I was lucky at uni as my parents has raised me to be very independent, I could wash my clothes and cook my dinner. I could even manage my money pretty well although not perfectly. In the first few years I lived along way from home and learnt to just be me, in a place where I knew nobody and was completely alone. There were good days and bad days. After 3 years of living away from home, I was super home sick and worried that my mum and my grandma needed me. My grandma got very sick and I hated not being nearby to help. I quickly moved universities to one much closer to home. I took another risk and moved in with 7 boys who I didn’t know. This was one of the best decisions I have ever made.
Soon after education was done, I was in the big bad world. I had bills to pay, a body that needed looking after and friendships to maintain. I had no preparation for this. I didn’t know how to live as a person in the real world. In a world which required me to think about what I should do each day, in a world where there is no end goal in sight. I was 23 and out in the world with no idea what to do.
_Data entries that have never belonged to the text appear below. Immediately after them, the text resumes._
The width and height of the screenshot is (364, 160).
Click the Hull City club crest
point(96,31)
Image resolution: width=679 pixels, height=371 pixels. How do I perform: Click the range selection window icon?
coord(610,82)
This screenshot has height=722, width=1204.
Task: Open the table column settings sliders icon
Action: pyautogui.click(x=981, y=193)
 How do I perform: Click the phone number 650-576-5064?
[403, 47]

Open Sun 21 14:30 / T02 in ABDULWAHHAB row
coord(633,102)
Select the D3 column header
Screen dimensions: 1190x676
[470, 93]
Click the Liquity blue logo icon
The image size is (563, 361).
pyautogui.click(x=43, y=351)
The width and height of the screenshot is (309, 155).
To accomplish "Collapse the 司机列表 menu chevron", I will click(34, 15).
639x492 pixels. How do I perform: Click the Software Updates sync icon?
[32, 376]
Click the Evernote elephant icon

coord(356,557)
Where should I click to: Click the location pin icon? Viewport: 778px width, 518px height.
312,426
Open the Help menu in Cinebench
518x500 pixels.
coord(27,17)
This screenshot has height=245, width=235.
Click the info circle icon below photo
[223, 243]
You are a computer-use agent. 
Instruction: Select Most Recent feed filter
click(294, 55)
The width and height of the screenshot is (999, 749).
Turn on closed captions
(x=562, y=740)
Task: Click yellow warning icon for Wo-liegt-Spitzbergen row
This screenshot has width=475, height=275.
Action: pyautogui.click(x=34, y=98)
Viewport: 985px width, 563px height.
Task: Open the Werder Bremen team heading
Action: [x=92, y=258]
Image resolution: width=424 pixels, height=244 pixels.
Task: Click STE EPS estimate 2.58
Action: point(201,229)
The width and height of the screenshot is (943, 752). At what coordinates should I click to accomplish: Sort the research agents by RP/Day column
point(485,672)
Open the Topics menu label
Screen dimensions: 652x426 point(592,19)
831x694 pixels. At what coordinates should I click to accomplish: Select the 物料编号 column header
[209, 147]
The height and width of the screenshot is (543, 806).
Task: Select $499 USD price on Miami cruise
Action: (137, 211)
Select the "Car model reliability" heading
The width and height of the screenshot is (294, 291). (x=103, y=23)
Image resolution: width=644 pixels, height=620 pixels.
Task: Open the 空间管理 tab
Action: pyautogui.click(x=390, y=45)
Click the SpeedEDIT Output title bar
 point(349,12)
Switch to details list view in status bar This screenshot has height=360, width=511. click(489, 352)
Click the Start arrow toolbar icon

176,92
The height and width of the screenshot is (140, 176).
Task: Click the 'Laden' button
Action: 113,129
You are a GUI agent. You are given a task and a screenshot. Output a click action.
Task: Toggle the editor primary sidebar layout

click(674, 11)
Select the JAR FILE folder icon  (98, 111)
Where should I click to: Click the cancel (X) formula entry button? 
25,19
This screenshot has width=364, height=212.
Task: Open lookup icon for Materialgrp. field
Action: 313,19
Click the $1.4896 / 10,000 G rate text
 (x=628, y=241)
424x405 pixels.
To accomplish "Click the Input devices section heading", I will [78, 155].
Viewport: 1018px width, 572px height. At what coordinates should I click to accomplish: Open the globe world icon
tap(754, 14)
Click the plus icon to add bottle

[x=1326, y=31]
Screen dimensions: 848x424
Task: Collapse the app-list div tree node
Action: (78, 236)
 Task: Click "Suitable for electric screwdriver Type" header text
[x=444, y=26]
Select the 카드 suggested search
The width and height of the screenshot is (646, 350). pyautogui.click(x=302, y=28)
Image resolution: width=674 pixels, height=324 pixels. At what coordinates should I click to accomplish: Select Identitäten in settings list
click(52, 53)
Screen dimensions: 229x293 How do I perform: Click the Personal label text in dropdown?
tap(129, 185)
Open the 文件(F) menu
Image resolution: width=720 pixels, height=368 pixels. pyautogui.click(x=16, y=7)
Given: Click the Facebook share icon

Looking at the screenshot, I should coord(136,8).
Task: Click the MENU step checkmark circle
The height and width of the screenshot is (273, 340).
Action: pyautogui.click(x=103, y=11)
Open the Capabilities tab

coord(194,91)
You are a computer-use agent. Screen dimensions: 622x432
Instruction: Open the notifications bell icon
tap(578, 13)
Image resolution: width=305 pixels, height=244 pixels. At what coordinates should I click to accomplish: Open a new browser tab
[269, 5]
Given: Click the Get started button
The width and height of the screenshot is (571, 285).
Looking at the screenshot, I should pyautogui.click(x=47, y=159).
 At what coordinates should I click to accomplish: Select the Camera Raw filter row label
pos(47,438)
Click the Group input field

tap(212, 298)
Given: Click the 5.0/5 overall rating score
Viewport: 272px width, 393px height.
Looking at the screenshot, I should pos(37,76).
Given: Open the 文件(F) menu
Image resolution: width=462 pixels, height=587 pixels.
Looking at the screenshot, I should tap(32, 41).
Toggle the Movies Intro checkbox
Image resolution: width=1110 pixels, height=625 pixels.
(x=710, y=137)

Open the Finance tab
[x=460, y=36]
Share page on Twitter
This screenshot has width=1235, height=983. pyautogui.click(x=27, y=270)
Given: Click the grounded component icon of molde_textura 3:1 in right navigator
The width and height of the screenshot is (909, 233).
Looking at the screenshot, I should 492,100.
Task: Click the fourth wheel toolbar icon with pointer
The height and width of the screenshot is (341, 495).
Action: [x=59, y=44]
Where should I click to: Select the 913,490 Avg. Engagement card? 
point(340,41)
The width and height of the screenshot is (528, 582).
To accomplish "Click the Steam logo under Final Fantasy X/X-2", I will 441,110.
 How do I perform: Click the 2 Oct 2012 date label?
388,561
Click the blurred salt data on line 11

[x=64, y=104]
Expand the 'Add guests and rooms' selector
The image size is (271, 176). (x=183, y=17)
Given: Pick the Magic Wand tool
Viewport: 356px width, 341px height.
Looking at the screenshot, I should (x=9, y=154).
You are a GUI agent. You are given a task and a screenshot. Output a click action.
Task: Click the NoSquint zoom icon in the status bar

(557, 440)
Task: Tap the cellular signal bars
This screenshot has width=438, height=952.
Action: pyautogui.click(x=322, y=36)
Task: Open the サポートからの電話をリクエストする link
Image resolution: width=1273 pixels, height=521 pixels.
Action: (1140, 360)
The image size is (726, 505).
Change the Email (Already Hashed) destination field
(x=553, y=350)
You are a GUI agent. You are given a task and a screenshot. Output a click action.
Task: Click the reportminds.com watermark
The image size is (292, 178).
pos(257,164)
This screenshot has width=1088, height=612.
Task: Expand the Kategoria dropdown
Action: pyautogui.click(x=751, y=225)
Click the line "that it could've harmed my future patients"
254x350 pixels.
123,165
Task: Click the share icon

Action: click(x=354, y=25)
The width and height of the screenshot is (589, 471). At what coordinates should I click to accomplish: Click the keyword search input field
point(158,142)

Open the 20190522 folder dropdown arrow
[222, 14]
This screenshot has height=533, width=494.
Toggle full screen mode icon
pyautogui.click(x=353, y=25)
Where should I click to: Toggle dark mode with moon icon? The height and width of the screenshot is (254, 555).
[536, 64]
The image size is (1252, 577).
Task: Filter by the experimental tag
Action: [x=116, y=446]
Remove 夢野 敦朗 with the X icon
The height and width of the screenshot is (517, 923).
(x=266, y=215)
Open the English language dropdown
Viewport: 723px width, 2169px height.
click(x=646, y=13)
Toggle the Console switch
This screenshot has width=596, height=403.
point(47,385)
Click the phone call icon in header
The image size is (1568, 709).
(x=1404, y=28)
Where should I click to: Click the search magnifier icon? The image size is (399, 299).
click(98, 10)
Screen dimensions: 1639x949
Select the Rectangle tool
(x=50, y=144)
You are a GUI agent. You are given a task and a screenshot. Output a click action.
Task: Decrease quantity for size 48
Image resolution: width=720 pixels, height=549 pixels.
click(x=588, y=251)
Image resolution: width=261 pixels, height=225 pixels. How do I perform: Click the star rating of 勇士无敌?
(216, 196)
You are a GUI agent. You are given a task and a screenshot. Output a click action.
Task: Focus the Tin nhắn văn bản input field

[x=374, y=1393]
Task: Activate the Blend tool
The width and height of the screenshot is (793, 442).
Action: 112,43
I can safely say that in 4 years not a lot has changed, I have no idea what each day holds. Just to make sure I feel even less in control I became a mother at 25. I had always wanted to be a mum and I knew that after leaving uni and meeting the man of my dreams it wouldn’t be long until we had a baby. I was pretty desperate for a small person to call me mummy and to love me as much as my nanny charges loved their parents. I have that now, my son calls me mummy every day, he holds me tight and he buries his head in my lap. He chooses me over everyone and I am his ultimate comfort blanket.
I had no idea of the impact this dream would have on my reality. I have developed my understanding of the psychology of the brain throughout my education and my working life but that doesn’t mean I knew how it would feel. To have a person rely on you and need you for everything is the most draining thing I have experienced. My brain is overloaded all the time and I exist in a world which isn’t the me I knew before I had him. Before him I was confident of who I was, I was outspoken and impulsive. With him I am so lonely, wary of others, I don’t want to create upset or hurt anyone without meaning to, I am scared to talk about what I think is right. Perhaps it’s the world we live in now, a world in which people seem to enjoy backing others into a corner and making them feel shame for their opinion. I don’t know how to manage my money, eat well, cook meals to look after my family and look after who I am at the same time. I don’t know to stop myself hiding within and to find my voice again. I was to feel more like me, but I don’t know who me is.
How does society prepare us for being in our late 20’s and being seen as a grown-up? It doesn’t. I live for a day when I have the ability to manage my money and organise my life in a way in which feels comfortable. I think it is about time we started to spend more time as country supporting young adults and children to understand the world and how to live in society, it’s time we set people up to succeed and not to fail.
(Please know that I love my family very much, I am extremely lucky to have an amazing and supportive husband and extended family. I just wanted to share some of the inner goings on.)